• Task objective:
Lines from the beginning of the data through the line containing "Task: Click the Discover card icon" are to be copied exactly, with no other line included.

• Records excerpted from a collection:
○ ○ ○ ○
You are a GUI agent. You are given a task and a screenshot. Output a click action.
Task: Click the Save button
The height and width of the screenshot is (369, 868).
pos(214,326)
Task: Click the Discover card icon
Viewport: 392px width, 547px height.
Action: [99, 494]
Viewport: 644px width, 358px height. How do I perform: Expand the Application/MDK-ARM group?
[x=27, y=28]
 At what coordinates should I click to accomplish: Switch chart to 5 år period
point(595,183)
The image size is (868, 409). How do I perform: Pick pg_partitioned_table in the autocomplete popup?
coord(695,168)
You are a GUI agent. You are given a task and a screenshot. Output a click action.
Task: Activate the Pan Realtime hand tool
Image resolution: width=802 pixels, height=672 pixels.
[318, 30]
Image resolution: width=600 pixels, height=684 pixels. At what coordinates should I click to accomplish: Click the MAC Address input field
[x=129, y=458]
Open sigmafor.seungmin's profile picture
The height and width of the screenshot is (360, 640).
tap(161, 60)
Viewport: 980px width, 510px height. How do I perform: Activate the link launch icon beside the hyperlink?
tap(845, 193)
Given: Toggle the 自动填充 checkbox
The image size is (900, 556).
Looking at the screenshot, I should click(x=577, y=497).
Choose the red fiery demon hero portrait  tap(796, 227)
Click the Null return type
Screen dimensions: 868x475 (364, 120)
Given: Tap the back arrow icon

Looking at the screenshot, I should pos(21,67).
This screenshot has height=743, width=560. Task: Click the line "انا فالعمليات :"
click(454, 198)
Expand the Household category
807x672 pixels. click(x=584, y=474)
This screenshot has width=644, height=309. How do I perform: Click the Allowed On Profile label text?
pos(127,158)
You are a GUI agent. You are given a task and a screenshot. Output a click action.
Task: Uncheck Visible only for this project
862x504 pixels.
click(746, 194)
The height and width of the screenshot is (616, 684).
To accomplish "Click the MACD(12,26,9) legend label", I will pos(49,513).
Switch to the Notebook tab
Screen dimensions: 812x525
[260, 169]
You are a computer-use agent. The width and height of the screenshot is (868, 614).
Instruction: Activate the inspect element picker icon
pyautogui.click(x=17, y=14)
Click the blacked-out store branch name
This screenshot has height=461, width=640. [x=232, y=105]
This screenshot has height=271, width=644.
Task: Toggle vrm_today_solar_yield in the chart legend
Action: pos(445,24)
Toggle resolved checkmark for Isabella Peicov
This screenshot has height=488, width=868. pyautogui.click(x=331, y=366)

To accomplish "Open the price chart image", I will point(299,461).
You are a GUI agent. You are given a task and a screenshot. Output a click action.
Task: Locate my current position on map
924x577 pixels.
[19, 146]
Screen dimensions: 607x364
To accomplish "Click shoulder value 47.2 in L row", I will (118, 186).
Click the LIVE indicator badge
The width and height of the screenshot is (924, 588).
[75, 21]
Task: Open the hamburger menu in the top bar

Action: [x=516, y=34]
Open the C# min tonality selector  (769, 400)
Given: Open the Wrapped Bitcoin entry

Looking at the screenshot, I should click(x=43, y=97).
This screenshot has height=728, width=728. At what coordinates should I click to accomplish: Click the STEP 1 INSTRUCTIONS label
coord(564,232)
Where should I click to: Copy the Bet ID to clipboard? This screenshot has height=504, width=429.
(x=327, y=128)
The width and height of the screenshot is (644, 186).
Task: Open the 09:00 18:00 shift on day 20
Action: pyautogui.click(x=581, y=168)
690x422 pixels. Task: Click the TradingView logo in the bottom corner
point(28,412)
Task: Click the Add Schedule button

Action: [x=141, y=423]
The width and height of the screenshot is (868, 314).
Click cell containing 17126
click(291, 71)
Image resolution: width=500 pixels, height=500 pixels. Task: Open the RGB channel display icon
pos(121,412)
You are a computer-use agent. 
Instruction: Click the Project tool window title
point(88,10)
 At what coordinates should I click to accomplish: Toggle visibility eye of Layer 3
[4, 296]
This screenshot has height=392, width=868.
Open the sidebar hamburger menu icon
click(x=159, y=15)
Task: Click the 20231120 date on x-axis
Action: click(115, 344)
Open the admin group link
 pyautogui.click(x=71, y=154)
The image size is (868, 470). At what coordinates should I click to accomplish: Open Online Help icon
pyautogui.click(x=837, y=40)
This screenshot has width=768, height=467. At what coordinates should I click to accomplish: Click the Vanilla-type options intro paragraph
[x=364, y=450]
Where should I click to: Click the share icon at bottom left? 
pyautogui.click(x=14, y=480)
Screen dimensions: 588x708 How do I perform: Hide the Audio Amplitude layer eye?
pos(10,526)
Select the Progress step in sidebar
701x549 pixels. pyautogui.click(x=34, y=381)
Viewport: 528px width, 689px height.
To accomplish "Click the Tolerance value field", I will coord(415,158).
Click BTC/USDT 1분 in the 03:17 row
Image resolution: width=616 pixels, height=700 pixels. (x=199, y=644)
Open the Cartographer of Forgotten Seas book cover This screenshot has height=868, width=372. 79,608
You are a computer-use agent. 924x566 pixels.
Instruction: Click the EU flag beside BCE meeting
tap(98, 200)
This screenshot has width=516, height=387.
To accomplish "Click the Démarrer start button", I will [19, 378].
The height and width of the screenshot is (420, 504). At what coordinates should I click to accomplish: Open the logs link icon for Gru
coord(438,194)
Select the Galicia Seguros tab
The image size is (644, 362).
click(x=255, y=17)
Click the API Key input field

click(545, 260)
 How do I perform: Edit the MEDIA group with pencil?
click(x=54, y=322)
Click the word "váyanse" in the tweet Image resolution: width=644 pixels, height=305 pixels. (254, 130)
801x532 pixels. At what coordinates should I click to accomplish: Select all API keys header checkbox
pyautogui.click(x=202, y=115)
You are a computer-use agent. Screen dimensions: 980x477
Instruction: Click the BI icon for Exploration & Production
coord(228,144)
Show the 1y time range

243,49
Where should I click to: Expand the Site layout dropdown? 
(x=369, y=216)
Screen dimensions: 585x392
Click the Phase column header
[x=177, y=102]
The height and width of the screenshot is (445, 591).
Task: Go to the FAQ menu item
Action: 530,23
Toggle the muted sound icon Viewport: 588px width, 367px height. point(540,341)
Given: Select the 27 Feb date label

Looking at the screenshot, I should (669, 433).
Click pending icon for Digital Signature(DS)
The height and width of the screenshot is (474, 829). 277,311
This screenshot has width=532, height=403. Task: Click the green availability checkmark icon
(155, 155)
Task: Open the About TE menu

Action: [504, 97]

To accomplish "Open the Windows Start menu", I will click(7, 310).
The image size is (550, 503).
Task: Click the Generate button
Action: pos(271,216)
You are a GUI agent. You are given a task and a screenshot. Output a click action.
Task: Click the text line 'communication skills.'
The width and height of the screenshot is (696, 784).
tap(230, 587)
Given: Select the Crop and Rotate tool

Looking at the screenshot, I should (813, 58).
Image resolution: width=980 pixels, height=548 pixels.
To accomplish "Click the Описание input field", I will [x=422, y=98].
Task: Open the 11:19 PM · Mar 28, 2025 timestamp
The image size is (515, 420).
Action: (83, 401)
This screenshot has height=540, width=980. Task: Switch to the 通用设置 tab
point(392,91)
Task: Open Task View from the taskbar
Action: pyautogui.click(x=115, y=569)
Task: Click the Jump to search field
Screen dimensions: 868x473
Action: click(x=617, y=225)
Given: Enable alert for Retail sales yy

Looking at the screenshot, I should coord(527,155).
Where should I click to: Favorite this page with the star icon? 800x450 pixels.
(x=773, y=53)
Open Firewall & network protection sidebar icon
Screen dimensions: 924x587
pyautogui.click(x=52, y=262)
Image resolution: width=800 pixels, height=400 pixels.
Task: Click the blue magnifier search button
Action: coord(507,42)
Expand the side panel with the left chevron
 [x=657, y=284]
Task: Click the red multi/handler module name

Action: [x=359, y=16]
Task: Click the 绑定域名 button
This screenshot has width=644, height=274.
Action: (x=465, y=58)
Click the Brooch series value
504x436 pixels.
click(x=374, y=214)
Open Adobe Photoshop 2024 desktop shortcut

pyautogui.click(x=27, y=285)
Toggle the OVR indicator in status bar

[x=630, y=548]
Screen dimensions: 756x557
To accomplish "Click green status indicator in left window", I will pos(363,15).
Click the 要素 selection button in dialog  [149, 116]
○ ○ ○ ○
• Result:
You are a GUI agent. You are given a task and a screenshot. Output a click action.
Task: Click the Save button
The height and width of the screenshot is (369, 868).
pos(214,326)
Task: Click the Discover card icon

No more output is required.